Atlas Fire: Reality of Fires, Oaks, Vineyards and Napa’s Agricultural Future
By Igor Sill, Atlas Peak, Napa California
Almost three years after the devastating Atlas Peak firestorms, we begin to see our mountain landscape recovering and the once blackened oaks return to life on their own, essentially a re-birth.
Many woodland oaks survived the wildfires because they are a hearty, native hardwood species which have adapted to survive droughts and wildfires that have swept over Napa’s terrain for thousands of years.
The fires brought us an unpredictable but welcomed outcome. Today, Napa County has the greatest density of oak trees of any county in California. These oaks when combined with the beauty of vineyards are one of the defining features of Napa‘s scenery.
With the spring’s warmth, these reinvigorated oaks have thrown off pounds of acorns, showing their resiliency, adaptation and recovery to fire. Here at least, there will be no need to bring in new trees sprouted from acorns not native to this biota.
It’s been proven that fire directly promotes the establishment of oak seedlings by reducing competing understory vegetation, releasing needed soil nutrients and reducing numerous pathogens. Wildfire can also increase the regeneration of fire-adapted native species in the understory of oak woodlands while reducing the parasitic oak mistletoe.
Interestingly, Native Americans are thought to have set frequent fires in oak woodlands up until the 1800s so as to rejuvenate the land. We lost 27 oaks due to the fires on our Atlas Peak property. Today, I’ve counted well over 400 newly established healthy oak sprouts flourishing throughout the property, essentially “re-oaking” the property. A new, better post-fire era for Napa oak forests.

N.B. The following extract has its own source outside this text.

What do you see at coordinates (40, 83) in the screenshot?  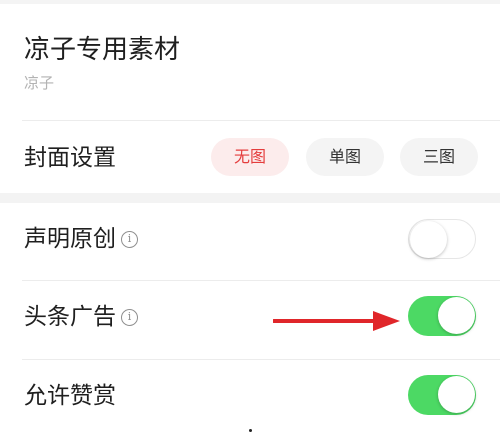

From a factual statistics point, oak woodlands and forests are not being eliminated within Napa County. According to David Morrison, Napa’s Director of Planning, Building & Environmental Services, nearly 42 percent of the county (or 213,000 acres) consists of oak woodlands, riparian forest, or conifer forests.
In comparison, only 13 percent of the county is used for farmland, and 6 percent is developed with urban uses. Trees cover more than twice as much land in Napa as agriculture and cities combined. The Conservation Regulations already require stream buffers and tree retention. Setbacks of 35 to 150 feet are mandated for vineyards, depending on the surrounding slopes.
Setbacks may also be applied to vineyard replanting and previously disturbed areas may be required to be re-vegetated. A minimum 60 percent of all tree canopies must be retained on any parcel where a vineyard is proposed. When biological studies are also applied, 90 percent of on-site trees are protected.
The amount of carbon absorbed by the average mature oak tree is 48 tons per year according to the Environmental Protection Agency (EPA). In comparison, cherry trees absorb approximately 20 tons of carbon per year.
So, oaks in general are incredibly important, both ecologically and economically. Nature has been lending us Napans a hand.
We all recognize that our Napa agriculture has a unique heritage. The 1968 agricultural preserve was passed by Napa’s then Board of Supervisors and later strengthened by a majority of voters to preserve, promote and protect agricultural land in Napa Valley for future generations.
The ordinance established agriculture as the “best use” of these lands and kept Napa from being overdeveloped. This was long before Napa County’s future as a prosperous wine country was assured, when many felt Napa Valley might go the way of urbanized Silicon Valley.
Napa County’s Ag Preserve was a visionary land-zoning ordinance, the first of its kind in the USA and, our farming legacy thrives today because of it, having become one of the most productive counties in the entire nation.
If governmental growth projections are correct, Napa Valley will remain a regional oasis of agriculture 50 years from now. With it, Napa’s vineyards have become the most regulated agricultural industry in California. The cost of compliance results in significant additional expense and time for us farmers, property owners as well as the County.
All farmers that I know in Napa, especially those in Atlas Peak, are tremendously diligent, responsible, eco-conscientious and concerned about always doing the right thing with their farms and surrounding lands.
It has become obvious that certifications of National Wildlife Federation, Fish Friendly Farming, CCOF and NapaGreen have become abundant and virtually posted everywhere, just note the number of vineyard signs attesting to prevention of water pollution, limited or total non-use of chemical fertilizers and pesticides to protect our surrounding waterbodies, wild life, air quality and our oaks.
This is a voluntary, conscientious movement by Napa farmers to continue to “do the right thing” for Napa’s oaks, land and community, without the need for further excessive governmental bureaucratic involvement. Napa vintners wish to protect the continued presence of trees, plants, wildlife and their habitats.
Napa is well known for its outsized share of activists that have alarmed the community with deceptive and erroneous reporting of false information surrounding Napa’s long-term strategic plan. Let’s consider the science-based facts, and not alter, change or add restrictions to an already restrictive and functioning policy.
Stay safe, stay sequestered, stay healthy and appreciate our wonderful lands from inside our homes until this health crisis passes and heals us all.